> **WORK TO BE COMPLETED**:
Below is a set of entries; copy all of them exactly.

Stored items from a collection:
■ ■ ■ ■
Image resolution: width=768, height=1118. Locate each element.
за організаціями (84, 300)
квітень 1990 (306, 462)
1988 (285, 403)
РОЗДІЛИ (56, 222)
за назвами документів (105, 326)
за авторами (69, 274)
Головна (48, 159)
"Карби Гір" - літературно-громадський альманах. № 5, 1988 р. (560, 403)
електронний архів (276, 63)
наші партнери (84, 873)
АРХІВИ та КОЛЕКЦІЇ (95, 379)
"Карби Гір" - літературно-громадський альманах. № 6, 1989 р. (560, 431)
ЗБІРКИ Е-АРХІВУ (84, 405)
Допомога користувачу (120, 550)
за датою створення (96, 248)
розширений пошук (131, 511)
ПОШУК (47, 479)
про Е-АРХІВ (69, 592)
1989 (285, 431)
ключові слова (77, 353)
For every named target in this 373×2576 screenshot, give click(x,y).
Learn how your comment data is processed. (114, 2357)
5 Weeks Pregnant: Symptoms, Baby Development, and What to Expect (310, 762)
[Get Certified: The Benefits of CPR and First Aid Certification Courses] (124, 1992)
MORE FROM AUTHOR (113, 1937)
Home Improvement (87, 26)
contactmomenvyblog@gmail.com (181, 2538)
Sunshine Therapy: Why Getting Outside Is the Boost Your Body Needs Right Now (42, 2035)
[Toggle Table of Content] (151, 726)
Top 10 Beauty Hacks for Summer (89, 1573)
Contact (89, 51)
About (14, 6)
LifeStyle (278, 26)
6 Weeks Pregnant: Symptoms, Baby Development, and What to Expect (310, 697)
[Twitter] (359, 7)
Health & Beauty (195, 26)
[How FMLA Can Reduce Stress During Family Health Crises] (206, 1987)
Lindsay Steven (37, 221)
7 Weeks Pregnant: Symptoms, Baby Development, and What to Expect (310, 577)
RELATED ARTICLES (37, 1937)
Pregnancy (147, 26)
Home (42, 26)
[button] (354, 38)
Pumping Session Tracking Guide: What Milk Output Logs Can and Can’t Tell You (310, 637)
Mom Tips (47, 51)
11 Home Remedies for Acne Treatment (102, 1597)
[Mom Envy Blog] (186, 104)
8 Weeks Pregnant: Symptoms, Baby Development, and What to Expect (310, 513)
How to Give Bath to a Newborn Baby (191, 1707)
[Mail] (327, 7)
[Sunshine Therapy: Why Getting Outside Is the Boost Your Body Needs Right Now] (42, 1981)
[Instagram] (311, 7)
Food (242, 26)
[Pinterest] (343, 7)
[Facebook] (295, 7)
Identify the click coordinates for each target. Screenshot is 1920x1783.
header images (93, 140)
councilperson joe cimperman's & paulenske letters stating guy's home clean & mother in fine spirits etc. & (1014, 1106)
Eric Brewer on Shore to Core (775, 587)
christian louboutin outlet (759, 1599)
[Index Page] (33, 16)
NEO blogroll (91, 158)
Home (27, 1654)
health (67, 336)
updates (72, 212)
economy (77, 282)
■ ■ ■ ■
> **WORKED SOLUTION**:
Image resolution: width=768, height=1118. Locate each element.
за організаціями (84, 300)
квітень 1990 (306, 462)
1988 (285, 403)
РОЗДІЛИ (56, 222)
за назвами документів (105, 326)
за авторами (69, 274)
Головна (48, 159)
"Карби Гір" - літературно-громадський альманах. № 5, 1988 р. (560, 403)
електронний архів (276, 63)
наші партнери (84, 873)
АРХІВИ та КОЛЕКЦІЇ (95, 379)
"Карби Гір" - літературно-громадський альманах. № 6, 1989 р. (560, 431)
ЗБІРКИ Е-АРХІВУ (84, 405)
Допомога користувачу (120, 550)
за датою створення (96, 248)
розширений пошук (131, 511)
ПОШУК (47, 479)
про Е-АРХІВ (69, 592)
1989 (285, 431)
ключові слова (77, 353)
For every named target in this 373×2576 screenshot, give click(x,y).
Learn how your comment data is processed. (114, 2357)
5 Weeks Pregnant: Symptoms, Baby Development, and What to Expect (310, 762)
[Get Certified: The Benefits of CPR and First Aid Certification Courses] (124, 1992)
MORE FROM AUTHOR (113, 1937)
Home Improvement (87, 26)
contactmomenvyblog@gmail.com (181, 2538)
Sunshine Therapy: Why Getting Outside Is the Boost Your Body Needs Right Now (42, 2035)
[Toggle Table of Content] (151, 726)
Top 10 Beauty Hacks for Summer (89, 1573)
Contact (89, 51)
About (14, 6)
LifeStyle (278, 26)
6 Weeks Pregnant: Symptoms, Baby Development, and What to Expect (310, 697)
[Twitter] (359, 7)
Health & Beauty (195, 26)
[How FMLA Can Reduce Stress During Family Health Crises] (206, 1987)
Lindsay Steven (37, 221)
7 Weeks Pregnant: Symptoms, Baby Development, and What to Expect (310, 577)
RELATED ARTICLES (37, 1937)
Pregnancy (147, 26)
Home (42, 26)
[button] (354, 38)
Pumping Session Tracking Guide: What Milk Output Logs Can and Can’t Tell You (310, 637)
Mom Tips (47, 51)
11 Home Remedies for Acne Treatment (102, 1597)
[Mom Envy Blog] (186, 104)
8 Weeks Pregnant: Symptoms, Baby Development, and What to Expect (310, 513)
How to Give Bath to a Newborn Baby (191, 1707)
[Mail] (327, 7)
[Sunshine Therapy: Why Getting Outside Is the Boost Your Body Needs Right Now] (42, 1981)
[Instagram] (311, 7)
Food (242, 26)
[Pinterest] (343, 7)
[Facebook] (295, 7)
Identify the click coordinates for each target. Screenshot is 1920x1783.
header images (93, 140)
councilperson joe cimperman's & paulenske letters stating guy's home clean & mother in fine spirits etc. & (1014, 1106)
Eric Brewer on Shore to Core (775, 587)
christian louboutin outlet (759, 1599)
[Index Page] (33, 16)
NEO blogroll (91, 158)
Home (27, 1654)
health (67, 336)
updates (72, 212)
economy (77, 282)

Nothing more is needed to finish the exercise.